Who would’ve thought you could make a stunning dress out of bottle caps, roof shingles and soda pop cans.
Chattanooga’s John Petrey did.
The result is a sought-after collection of dress sculptures, all made from the most unexpected materials.
The artist & background: Born in Southern California, Petrey earned degrees in graphic design and advertising photography and film. After college in California, he moved to Orlando and opened a production studio.
In the beginning: Throughout the ‘80s and ‘90s, Petrey gained national recognition as a photographer in the area of food, celebrities and advertising.
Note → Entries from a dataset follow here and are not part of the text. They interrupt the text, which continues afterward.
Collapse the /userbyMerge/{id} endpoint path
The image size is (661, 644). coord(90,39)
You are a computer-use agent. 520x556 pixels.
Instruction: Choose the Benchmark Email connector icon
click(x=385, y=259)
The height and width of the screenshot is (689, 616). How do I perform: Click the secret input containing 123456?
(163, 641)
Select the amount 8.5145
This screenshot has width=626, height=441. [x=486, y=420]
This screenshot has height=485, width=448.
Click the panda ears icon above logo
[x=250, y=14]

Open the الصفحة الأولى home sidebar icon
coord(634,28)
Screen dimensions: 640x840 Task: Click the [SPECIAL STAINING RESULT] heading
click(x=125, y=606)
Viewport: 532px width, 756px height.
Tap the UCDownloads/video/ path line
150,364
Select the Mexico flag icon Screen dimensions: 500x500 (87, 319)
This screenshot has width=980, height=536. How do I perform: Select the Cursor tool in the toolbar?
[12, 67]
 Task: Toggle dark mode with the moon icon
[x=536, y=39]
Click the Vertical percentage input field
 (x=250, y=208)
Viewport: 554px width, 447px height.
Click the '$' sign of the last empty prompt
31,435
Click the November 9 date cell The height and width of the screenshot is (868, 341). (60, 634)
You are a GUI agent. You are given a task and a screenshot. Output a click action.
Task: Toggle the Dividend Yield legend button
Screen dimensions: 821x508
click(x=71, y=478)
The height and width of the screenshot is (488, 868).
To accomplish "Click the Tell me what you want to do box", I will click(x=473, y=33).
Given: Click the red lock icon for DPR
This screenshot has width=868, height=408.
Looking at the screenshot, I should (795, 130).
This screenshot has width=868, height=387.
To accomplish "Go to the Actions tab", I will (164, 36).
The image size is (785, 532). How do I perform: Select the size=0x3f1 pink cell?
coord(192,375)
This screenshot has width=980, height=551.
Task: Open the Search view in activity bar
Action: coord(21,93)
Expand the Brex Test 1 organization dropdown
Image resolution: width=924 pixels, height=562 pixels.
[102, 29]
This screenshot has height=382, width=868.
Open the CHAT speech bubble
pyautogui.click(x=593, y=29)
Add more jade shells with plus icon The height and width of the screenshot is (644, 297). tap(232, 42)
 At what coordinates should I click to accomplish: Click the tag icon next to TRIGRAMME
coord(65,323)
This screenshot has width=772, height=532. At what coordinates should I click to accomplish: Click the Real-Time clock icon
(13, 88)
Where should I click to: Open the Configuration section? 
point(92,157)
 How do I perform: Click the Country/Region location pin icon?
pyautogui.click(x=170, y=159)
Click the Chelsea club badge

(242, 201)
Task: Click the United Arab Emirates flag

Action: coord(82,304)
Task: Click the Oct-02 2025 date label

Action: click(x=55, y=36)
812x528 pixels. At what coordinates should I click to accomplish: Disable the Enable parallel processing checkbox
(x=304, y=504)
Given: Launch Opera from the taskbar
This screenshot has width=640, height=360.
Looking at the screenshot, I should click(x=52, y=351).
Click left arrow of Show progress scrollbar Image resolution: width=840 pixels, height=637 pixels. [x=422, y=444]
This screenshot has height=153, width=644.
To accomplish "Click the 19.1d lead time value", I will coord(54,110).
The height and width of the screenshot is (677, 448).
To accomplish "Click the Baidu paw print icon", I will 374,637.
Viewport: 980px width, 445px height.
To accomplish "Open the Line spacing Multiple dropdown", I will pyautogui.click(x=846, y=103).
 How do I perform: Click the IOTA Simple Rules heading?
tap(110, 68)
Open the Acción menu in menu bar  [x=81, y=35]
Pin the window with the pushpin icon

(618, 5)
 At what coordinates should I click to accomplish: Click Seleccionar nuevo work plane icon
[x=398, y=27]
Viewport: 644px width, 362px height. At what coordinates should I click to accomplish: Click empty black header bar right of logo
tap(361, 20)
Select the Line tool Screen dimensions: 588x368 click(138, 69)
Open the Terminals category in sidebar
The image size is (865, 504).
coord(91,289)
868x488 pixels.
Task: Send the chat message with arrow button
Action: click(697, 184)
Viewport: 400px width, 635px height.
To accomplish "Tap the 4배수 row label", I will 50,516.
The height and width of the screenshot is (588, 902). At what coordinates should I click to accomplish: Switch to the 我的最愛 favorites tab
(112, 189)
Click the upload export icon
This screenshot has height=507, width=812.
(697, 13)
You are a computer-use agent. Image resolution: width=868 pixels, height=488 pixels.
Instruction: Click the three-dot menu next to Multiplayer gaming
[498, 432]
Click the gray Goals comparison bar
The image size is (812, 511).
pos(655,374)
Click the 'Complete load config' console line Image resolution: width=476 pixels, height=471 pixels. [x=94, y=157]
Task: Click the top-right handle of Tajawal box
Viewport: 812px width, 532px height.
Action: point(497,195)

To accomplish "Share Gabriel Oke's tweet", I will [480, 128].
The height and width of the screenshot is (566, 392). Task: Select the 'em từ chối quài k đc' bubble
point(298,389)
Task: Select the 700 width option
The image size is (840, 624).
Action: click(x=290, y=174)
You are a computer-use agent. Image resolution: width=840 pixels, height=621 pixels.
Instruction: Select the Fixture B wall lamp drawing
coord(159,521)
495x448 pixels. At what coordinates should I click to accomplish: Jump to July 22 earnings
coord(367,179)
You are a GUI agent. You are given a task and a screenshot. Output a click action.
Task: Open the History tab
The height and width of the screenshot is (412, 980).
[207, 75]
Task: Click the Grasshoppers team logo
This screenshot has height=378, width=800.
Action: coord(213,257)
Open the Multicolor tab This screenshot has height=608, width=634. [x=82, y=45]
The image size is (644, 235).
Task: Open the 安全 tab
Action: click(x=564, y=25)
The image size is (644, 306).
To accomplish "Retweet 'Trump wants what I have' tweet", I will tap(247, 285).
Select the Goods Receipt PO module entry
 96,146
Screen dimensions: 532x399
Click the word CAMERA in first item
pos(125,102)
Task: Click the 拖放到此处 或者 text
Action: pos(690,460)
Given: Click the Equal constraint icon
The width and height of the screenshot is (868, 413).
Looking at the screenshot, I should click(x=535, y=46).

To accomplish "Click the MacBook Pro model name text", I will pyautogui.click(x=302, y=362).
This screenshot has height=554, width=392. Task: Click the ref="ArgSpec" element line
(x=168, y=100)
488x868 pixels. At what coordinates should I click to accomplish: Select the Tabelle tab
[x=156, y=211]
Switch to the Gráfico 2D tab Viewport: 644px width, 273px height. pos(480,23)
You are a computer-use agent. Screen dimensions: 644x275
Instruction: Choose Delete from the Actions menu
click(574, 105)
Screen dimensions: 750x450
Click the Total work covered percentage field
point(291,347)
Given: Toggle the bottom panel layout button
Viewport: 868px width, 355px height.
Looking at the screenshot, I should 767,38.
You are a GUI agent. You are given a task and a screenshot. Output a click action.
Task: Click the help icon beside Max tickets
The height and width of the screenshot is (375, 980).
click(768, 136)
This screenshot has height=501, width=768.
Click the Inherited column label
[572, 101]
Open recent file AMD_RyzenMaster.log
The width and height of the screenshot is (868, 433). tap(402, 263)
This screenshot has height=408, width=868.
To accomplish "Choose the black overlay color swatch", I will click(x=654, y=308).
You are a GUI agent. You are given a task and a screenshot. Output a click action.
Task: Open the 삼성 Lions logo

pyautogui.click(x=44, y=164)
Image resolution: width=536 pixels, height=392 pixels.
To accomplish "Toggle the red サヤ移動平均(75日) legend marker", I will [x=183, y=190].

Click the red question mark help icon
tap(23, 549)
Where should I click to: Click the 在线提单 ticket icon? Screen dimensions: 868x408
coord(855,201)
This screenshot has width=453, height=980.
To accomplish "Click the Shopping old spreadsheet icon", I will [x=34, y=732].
Though he had no formal training in the fashion world, Petrey dealt with styling and wardrobe for advertising projects.
Career change: In 2007, when he moved with his artist-wife to Chattanooga to make a career change, Petrey used his design sense to create his dress sculptures. The first dress sculpture he made is in their home.
The studio: Petrey Studios in downtown Chattanooga opened in 2007 in a former commercial building in the city’s Southside District. The space serves as the artist’s home and studio.
The goods. Mostly figurative sculptures ($2,300 to $50,000) made with repurposed materials. Sizes range from 19 inches tall to life-size. He is usually working on three to six pieces at a time.
What’s popular: 27-inch toddler pieces ($5,500) and the “Dress Series” in various colors and materials. The one-of-a-kind dress sculptures have names like Ethel, Olivia and Owen.
Inspiration: Initially the 1950’s and 1960’s TV moms, who often wore pearls to breakfast.
The materials: Copper, steel, aluminum, plus vintage and repurposed industrial materials. Also old yardsticks, poker chips, playing cards, asphalt shingles, rivets, tin ceiling tiles and old letters from gas station signs.
Also: Lots of steel bottle caps, which create repeating pattern textures and shapes on his pieces. And brightly colorful plastic utensils, like on the skirt of “Carmen.”
Outdoors: Dresses for outdoor spaces are made with durable materials, such industrial rubber, aluminum flashing and roofing tiles.
His blue rhino standing on a wagon, known as Blue Boy Pull Toy #1, is made of textured and aged copper with a blue patina, railroad ties and vintage farm implement wheels. The oversized outdoor sculpture is in Coolidge Park near the Chattanooga Theater Center.
Fun requests: Clients who want to capture memories of their children at a special age. For example, one client wanted sculptures, for her new California home, of her daughter and son when they were around three to six years old.
The son was dressed in green overalls with typical of-the-day striped kids’ T-shirt. The daughter was in her favorite red with black trim winter coat.
Big break(s): A custom piece for Disney-Pixar for the premier of the 2012 animated film “Brave. The 65-inch-tall sculpture, made from patina copper and steel, resembles the movie heroine’s dress. The piece is in his studio and is shown at museum and special events. Also having his work in private and corporate collections worldwide.
Recently: Delivered a dress sculpture (77 inches tall by 32 inches wide) to an historic 38,000-square-foot home on 1,500 acres in Virginia.
What’s new: Sculptures of animal/human hybrids who potentially take over for humans who have harmed the planet and hunted many species to extinction. The upright figures have an aggressive stance and are futuristic in concept in this series called “The Hunted Becoming the Hunter.” See the images below.
What’s next: Designing two sculptures for a music-themed restaurant on a new cruise ship now under construction.
Spare time & sanity saver: Restores vintage and racing motorcycles. Also rides and races motorcycles.